--- DESCRIPTION OF THE TASK ---
Copy the entries from the line with "The height and" to the line with "coord(160,289)", both included, leaving the pictures out of your answer.

━━━━━ STORED DATA

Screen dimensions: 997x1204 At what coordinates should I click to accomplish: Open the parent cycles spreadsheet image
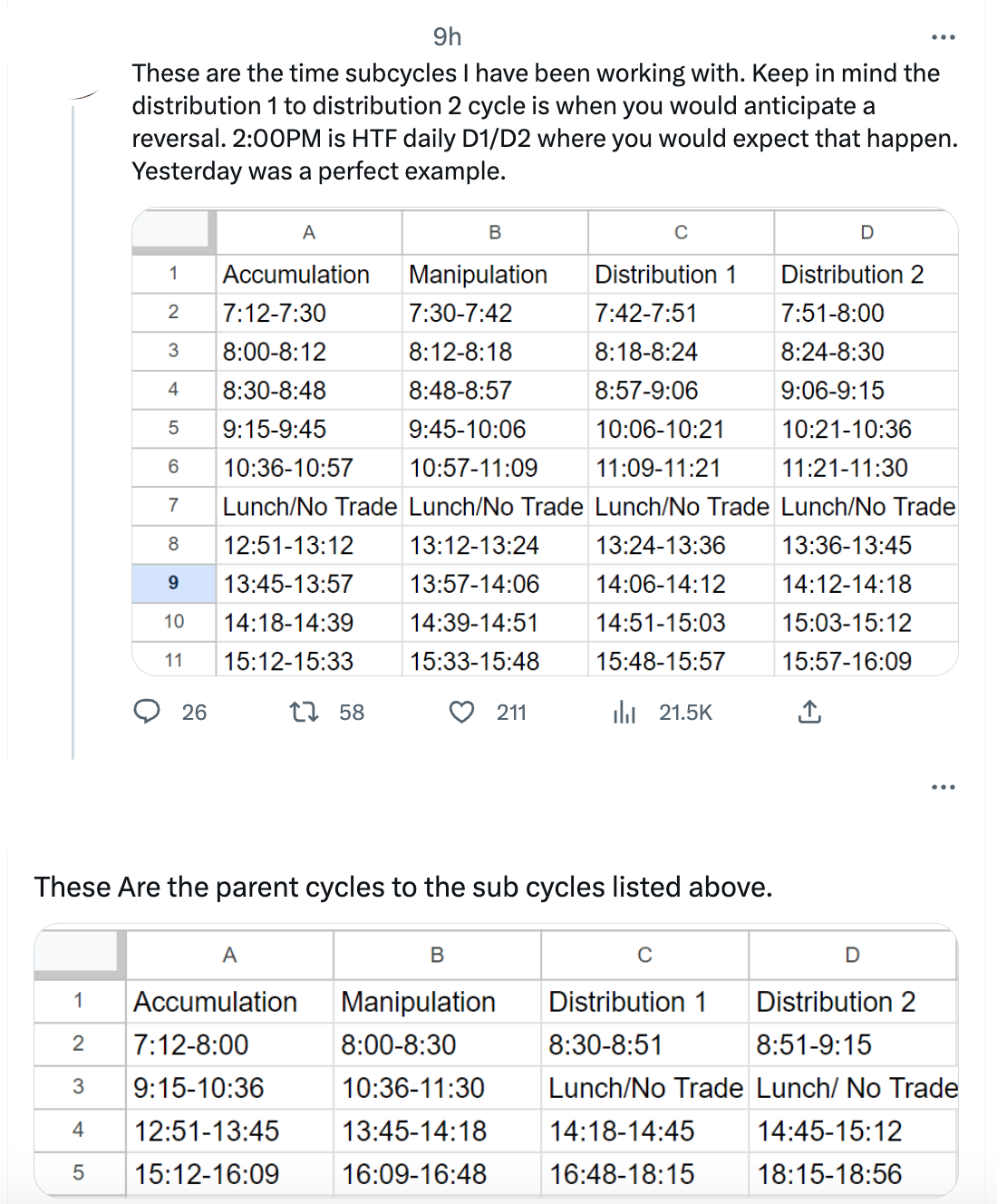click(496, 1061)
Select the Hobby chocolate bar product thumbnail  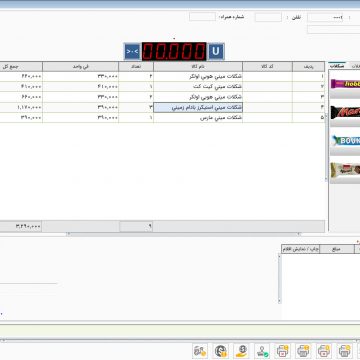345,84
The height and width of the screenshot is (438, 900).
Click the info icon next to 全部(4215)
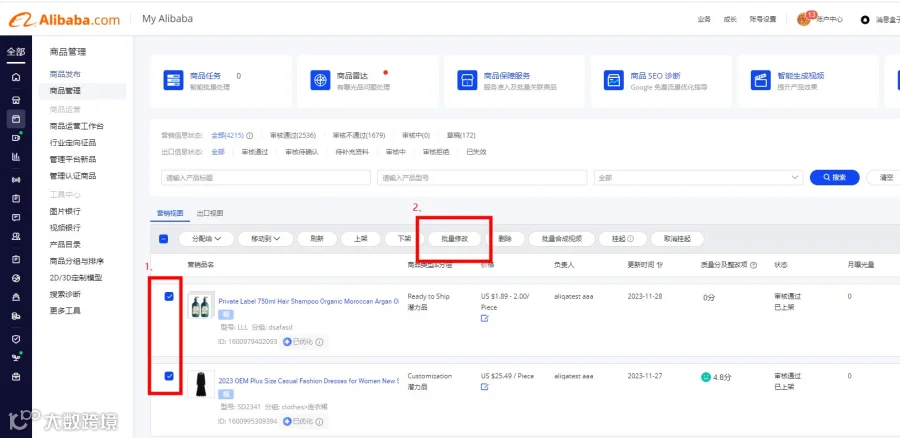pos(250,136)
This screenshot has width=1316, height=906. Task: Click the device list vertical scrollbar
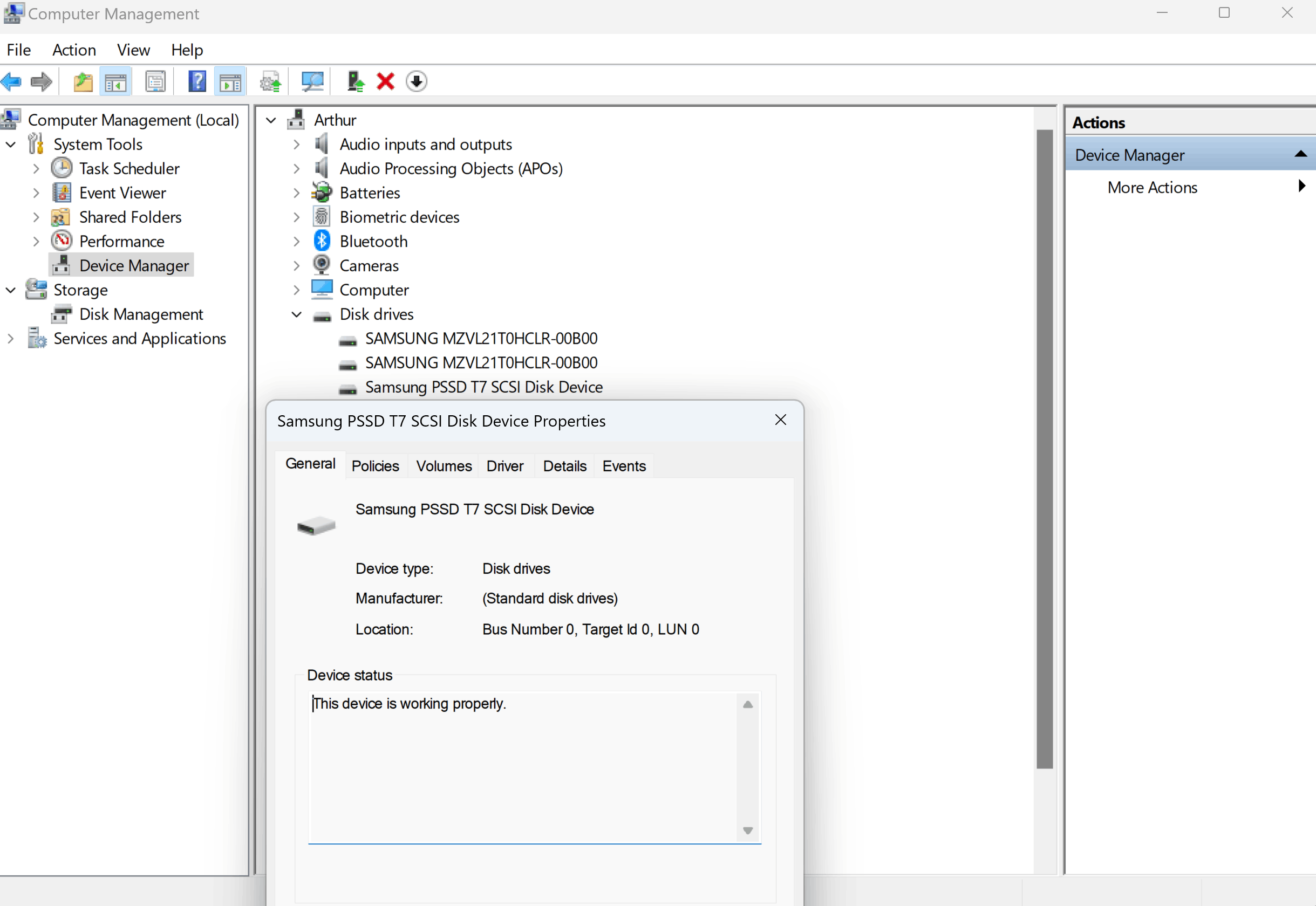pos(1044,449)
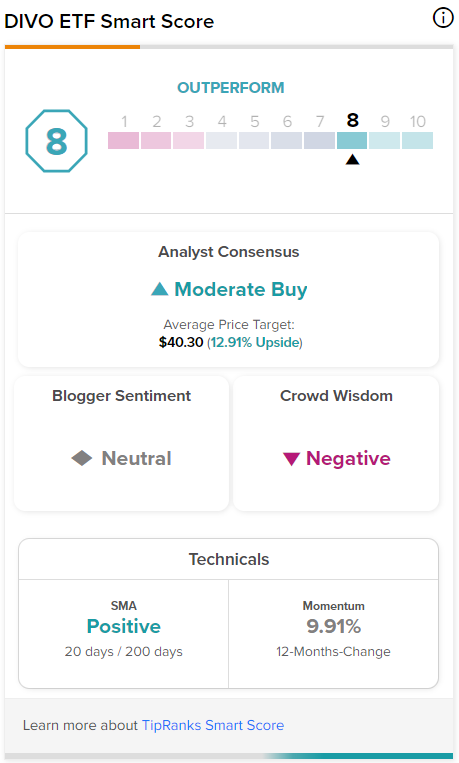Click the green Moderate Buy up triangle
Screen dimensions: 459x763
coord(160,289)
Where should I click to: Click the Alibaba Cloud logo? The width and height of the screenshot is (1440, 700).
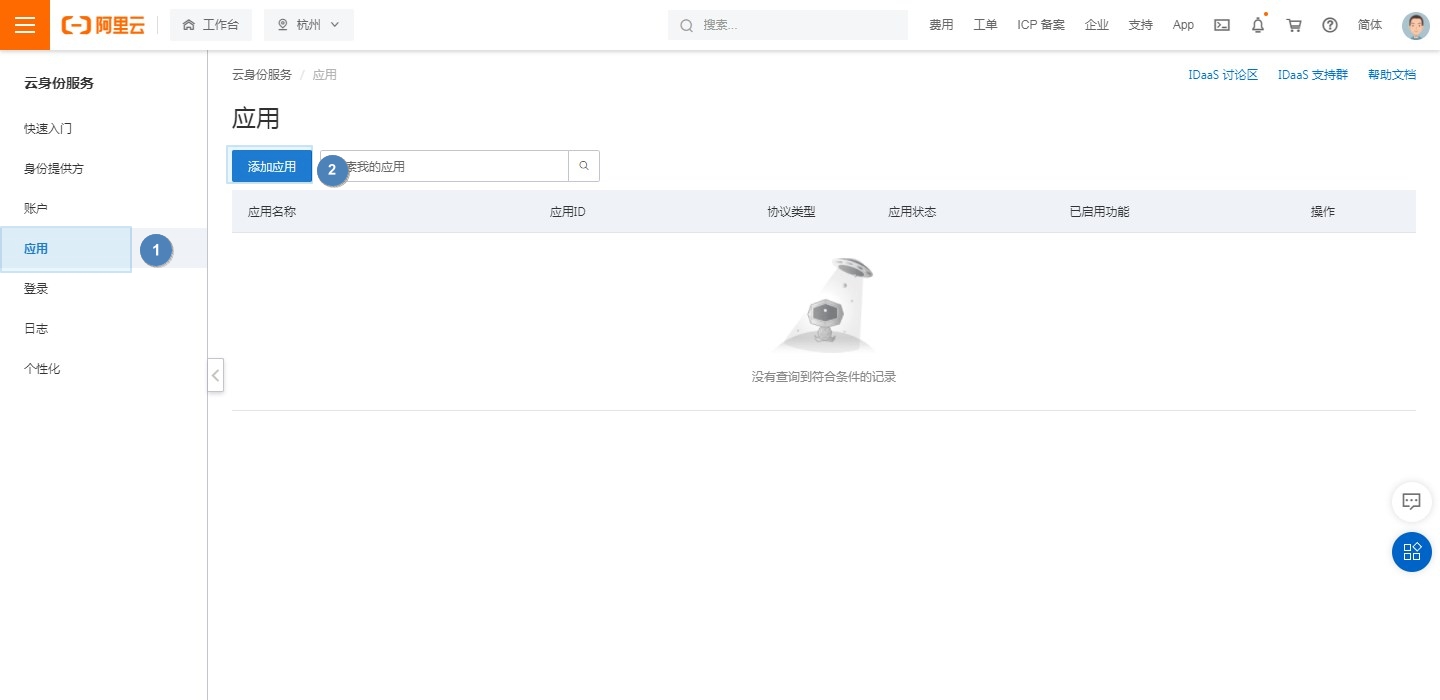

━━━━━━━━━━

--- OUTPUT BELOW ---
The height and width of the screenshot is (438, 900).
Click the info icon next to 全部(4215)
pos(250,136)
This screenshot has width=1316, height=906. Task: Click the device list vertical scrollbar
pos(1044,449)
Click the green Moderate Buy up triangle
Screen dimensions: 459x763
coord(160,289)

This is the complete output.